▸ Aim of the task:
Please reproduce each line of the data below exactly as shown.

::: Records provided :::

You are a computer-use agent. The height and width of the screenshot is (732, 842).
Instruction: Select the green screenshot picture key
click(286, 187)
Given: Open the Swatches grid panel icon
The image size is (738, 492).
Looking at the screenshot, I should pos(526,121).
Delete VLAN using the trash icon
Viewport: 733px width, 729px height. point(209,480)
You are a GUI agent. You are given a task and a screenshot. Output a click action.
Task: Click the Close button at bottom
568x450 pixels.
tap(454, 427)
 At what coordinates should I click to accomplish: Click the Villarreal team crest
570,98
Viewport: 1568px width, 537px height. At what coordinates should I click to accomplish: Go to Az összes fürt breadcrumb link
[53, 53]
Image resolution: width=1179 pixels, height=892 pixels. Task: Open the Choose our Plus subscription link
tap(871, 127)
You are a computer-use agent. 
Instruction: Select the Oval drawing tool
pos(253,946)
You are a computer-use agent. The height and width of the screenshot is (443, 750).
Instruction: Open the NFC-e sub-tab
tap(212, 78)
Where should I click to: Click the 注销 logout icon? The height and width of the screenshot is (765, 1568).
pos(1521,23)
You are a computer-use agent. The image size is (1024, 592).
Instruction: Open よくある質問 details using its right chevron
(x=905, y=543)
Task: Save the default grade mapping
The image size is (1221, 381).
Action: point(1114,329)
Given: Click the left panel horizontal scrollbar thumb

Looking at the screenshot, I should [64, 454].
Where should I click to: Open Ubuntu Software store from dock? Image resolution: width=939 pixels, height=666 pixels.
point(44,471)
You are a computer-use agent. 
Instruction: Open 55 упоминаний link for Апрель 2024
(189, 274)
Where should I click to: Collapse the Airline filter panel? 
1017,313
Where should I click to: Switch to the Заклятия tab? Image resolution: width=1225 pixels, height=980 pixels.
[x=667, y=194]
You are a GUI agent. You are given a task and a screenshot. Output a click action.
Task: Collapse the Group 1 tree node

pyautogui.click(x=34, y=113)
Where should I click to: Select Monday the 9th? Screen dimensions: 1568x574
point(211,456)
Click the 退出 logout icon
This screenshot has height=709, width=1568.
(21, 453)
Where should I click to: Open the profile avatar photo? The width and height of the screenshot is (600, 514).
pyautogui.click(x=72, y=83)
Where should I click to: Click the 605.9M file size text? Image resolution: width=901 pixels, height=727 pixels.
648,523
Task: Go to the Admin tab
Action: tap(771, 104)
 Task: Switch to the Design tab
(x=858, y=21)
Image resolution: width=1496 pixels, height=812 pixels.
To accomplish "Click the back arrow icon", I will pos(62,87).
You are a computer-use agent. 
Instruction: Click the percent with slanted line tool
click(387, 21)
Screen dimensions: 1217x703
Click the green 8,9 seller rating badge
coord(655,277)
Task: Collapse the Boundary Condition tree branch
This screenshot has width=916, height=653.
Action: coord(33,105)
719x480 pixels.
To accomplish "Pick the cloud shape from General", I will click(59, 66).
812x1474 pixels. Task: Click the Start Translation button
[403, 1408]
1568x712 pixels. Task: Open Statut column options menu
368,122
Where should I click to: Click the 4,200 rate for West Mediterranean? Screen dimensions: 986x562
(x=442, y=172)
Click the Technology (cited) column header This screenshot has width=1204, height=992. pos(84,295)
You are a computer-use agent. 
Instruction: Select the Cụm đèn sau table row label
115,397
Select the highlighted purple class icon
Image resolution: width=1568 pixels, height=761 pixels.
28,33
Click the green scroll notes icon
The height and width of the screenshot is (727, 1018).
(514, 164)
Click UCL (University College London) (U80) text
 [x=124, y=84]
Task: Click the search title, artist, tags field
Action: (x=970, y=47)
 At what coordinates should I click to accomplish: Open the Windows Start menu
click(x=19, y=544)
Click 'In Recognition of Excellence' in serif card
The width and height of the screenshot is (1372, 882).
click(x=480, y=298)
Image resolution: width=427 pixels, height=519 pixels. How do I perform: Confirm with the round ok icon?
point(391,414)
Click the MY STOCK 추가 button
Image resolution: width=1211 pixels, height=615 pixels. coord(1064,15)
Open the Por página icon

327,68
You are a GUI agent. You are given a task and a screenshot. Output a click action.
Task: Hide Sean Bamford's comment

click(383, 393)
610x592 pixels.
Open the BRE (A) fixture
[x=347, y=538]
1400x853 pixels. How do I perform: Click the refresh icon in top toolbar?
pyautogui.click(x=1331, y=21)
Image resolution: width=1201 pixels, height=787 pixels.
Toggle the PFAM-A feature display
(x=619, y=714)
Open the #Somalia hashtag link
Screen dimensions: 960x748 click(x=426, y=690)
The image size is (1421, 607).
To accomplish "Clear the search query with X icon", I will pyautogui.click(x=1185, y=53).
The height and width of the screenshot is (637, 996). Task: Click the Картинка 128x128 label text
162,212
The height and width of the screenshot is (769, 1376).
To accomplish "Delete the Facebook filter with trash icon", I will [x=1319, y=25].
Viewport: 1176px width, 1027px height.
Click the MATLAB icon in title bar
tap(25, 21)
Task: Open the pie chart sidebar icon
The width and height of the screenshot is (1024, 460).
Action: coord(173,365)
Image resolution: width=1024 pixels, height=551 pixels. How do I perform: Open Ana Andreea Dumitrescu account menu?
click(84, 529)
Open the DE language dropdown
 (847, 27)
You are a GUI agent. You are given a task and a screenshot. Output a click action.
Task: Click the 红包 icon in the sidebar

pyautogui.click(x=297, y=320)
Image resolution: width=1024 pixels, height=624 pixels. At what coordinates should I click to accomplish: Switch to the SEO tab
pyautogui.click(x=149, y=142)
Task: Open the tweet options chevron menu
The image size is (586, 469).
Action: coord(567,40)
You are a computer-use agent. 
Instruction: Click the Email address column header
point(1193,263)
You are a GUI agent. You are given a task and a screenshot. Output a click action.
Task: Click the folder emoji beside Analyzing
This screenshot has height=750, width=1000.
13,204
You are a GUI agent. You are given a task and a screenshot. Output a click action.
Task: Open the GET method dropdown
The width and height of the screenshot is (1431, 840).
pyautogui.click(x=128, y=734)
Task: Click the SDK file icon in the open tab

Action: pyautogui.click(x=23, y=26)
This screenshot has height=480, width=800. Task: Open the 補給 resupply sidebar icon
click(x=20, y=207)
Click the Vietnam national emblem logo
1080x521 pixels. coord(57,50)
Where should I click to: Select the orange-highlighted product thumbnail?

:::

▸ Response area:
You are a computer-use agent. The height and width of the screenshot is (732, 842).
Instruction: Select the green screenshot picture key
click(286, 187)
Given: Open the Swatches grid panel icon
The image size is (738, 492).
Looking at the screenshot, I should pos(526,121).
Delete VLAN using the trash icon
Viewport: 733px width, 729px height. point(209,480)
You are a GUI agent. You are given a task and a screenshot. Output a click action.
Task: Click the Close button at bottom
568x450 pixels.
tap(454, 427)
 At what coordinates should I click to accomplish: Click the Villarreal team crest
570,98
Viewport: 1568px width, 537px height. At what coordinates should I click to accomplish: Go to Az összes fürt breadcrumb link
[53, 53]
Image resolution: width=1179 pixels, height=892 pixels. Task: Open the Choose our Plus subscription link
tap(871, 127)
You are a computer-use agent. 
Instruction: Select the Oval drawing tool
pos(253,946)
You are a computer-use agent. The height and width of the screenshot is (443, 750).
Instruction: Open the NFC-e sub-tab
tap(212, 78)
Where should I click to: Click the 注销 logout icon? The height and width of the screenshot is (765, 1568).
pos(1521,23)
You are a computer-use agent. The image size is (1024, 592).
Instruction: Open よくある質問 details using its right chevron
(x=905, y=543)
Task: Save the default grade mapping
The image size is (1221, 381).
Action: point(1114,329)
Given: Click the left panel horizontal scrollbar thumb

Looking at the screenshot, I should [64, 454].
Where should I click to: Open Ubuntu Software store from dock? Image resolution: width=939 pixels, height=666 pixels.
point(44,471)
You are a computer-use agent. 
Instruction: Open 55 упоминаний link for Апрель 2024
(189, 274)
Where should I click to: Collapse the Airline filter panel? 
1017,313
Where should I click to: Switch to the Заклятия tab? Image resolution: width=1225 pixels, height=980 pixels.
[x=667, y=194]
You are a GUI agent. You are given a task and a screenshot. Output a click action.
Task: Collapse the Group 1 tree node

pyautogui.click(x=34, y=113)
Where should I click to: Select Monday the 9th? Screen dimensions: 1568x574
point(211,456)
Click the 退出 logout icon
This screenshot has height=709, width=1568.
(21, 453)
Where should I click to: Open the profile avatar photo? The width and height of the screenshot is (600, 514).
pyautogui.click(x=72, y=83)
Where should I click to: Click the 605.9M file size text? Image resolution: width=901 pixels, height=727 pixels.
648,523
Task: Go to the Admin tab
Action: tap(771, 104)
 Task: Switch to the Design tab
(x=858, y=21)
Image resolution: width=1496 pixels, height=812 pixels.
To accomplish "Click the back arrow icon", I will pos(62,87).
You are a computer-use agent. 
Instruction: Click the percent with slanted line tool
click(387, 21)
Screen dimensions: 1217x703
Click the green 8,9 seller rating badge
coord(655,277)
Task: Collapse the Boundary Condition tree branch
This screenshot has width=916, height=653.
Action: coord(33,105)
719x480 pixels.
To accomplish "Pick the cloud shape from General", I will click(59, 66).
812x1474 pixels. Task: Click the Start Translation button
[403, 1408]
1568x712 pixels. Task: Open Statut column options menu
368,122
Where should I click to: Click the 4,200 rate for West Mediterranean? Screen dimensions: 986x562
(x=442, y=172)
Click the Technology (cited) column header This screenshot has width=1204, height=992. pos(84,295)
You are a computer-use agent. 
Instruction: Select the Cụm đèn sau table row label
115,397
Select the highlighted purple class icon
Image resolution: width=1568 pixels, height=761 pixels.
28,33
Click the green scroll notes icon
The height and width of the screenshot is (727, 1018).
(514, 164)
Click UCL (University College London) (U80) text
 [x=124, y=84]
Task: Click the search title, artist, tags field
Action: (x=970, y=47)
 At what coordinates should I click to accomplish: Open the Windows Start menu
click(x=19, y=544)
Click 'In Recognition of Excellence' in serif card
The width and height of the screenshot is (1372, 882).
click(x=480, y=298)
Image resolution: width=427 pixels, height=519 pixels. How do I perform: Confirm with the round ok icon?
point(391,414)
Click the MY STOCK 추가 button
Image resolution: width=1211 pixels, height=615 pixels. coord(1064,15)
Open the Por página icon

327,68
You are a GUI agent. You are given a task and a screenshot. Output a click action.
Task: Hide Sean Bamford's comment

click(383, 393)
610x592 pixels.
Open the BRE (A) fixture
[x=347, y=538]
1400x853 pixels. How do I perform: Click the refresh icon in top toolbar?
pyautogui.click(x=1331, y=21)
Image resolution: width=1201 pixels, height=787 pixels.
Toggle the PFAM-A feature display
(x=619, y=714)
Open the #Somalia hashtag link
Screen dimensions: 960x748 click(x=426, y=690)
The image size is (1421, 607).
To accomplish "Clear the search query with X icon", I will pyautogui.click(x=1185, y=53).
The height and width of the screenshot is (637, 996). Task: Click the Картинка 128x128 label text
162,212
The height and width of the screenshot is (769, 1376).
To accomplish "Delete the Facebook filter with trash icon", I will [x=1319, y=25].
Viewport: 1176px width, 1027px height.
Click the MATLAB icon in title bar
tap(25, 21)
Task: Open the pie chart sidebar icon
The width and height of the screenshot is (1024, 460).
Action: coord(173,365)
Image resolution: width=1024 pixels, height=551 pixels. How do I perform: Open Ana Andreea Dumitrescu account menu?
click(84, 529)
Open the DE language dropdown
 (847, 27)
You are a GUI agent. You are given a task and a screenshot. Output a click action.
Task: Click the 红包 icon in the sidebar

pyautogui.click(x=297, y=320)
Image resolution: width=1024 pixels, height=624 pixels. At what coordinates should I click to accomplish: Switch to the SEO tab
pyautogui.click(x=149, y=142)
Task: Open the tweet options chevron menu
The image size is (586, 469).
Action: coord(567,40)
You are a computer-use agent. 
Instruction: Click the Email address column header
point(1193,263)
You are a GUI agent. You are given a task and a screenshot. Output a click action.
Task: Click the folder emoji beside Analyzing
This screenshot has height=750, width=1000.
13,204
You are a GUI agent. You are given a task and a screenshot. Output a click action.
Task: Open the GET method dropdown
The width and height of the screenshot is (1431, 840).
pyautogui.click(x=128, y=734)
Task: Click the SDK file icon in the open tab

Action: pyautogui.click(x=23, y=26)
This screenshot has height=480, width=800. Task: Open the 補給 resupply sidebar icon
click(x=20, y=207)
Click the Vietnam national emblem logo
1080x521 pixels. coord(57,50)
Where should I click to: Select the orange-highlighted product thumbnail?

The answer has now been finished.